Word for word, set down every line of the entries below from the line with "[X (ex Twitter)] (864, 222)" to the line with "Reforma da Previdência (477, 768)", including both, and no other line.
== Input data
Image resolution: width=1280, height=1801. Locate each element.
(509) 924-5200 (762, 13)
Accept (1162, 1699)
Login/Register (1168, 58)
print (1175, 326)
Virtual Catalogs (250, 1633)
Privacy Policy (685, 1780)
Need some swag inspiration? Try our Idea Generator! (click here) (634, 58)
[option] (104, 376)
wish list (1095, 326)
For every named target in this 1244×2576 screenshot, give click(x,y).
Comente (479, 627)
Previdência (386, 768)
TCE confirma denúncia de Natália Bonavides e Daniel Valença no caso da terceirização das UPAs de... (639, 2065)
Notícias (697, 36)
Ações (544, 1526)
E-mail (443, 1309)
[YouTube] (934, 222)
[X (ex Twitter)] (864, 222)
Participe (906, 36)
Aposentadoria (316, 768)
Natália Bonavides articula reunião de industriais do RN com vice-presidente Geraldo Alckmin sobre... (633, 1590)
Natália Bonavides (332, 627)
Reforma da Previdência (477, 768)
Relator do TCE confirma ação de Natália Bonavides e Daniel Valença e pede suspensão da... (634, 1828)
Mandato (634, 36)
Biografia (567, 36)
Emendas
====
▸ **Response**:
[X (ex Twitter)] (864, 222)
Participe (906, 36)
Aposentadoria (316, 768)
Natália Bonavides articula reunião de industriais do RN com vice-presidente Geraldo Alckmin sobre... (633, 1590)
Natália Bonavides (332, 627)
Reforma da Previdência (477, 768)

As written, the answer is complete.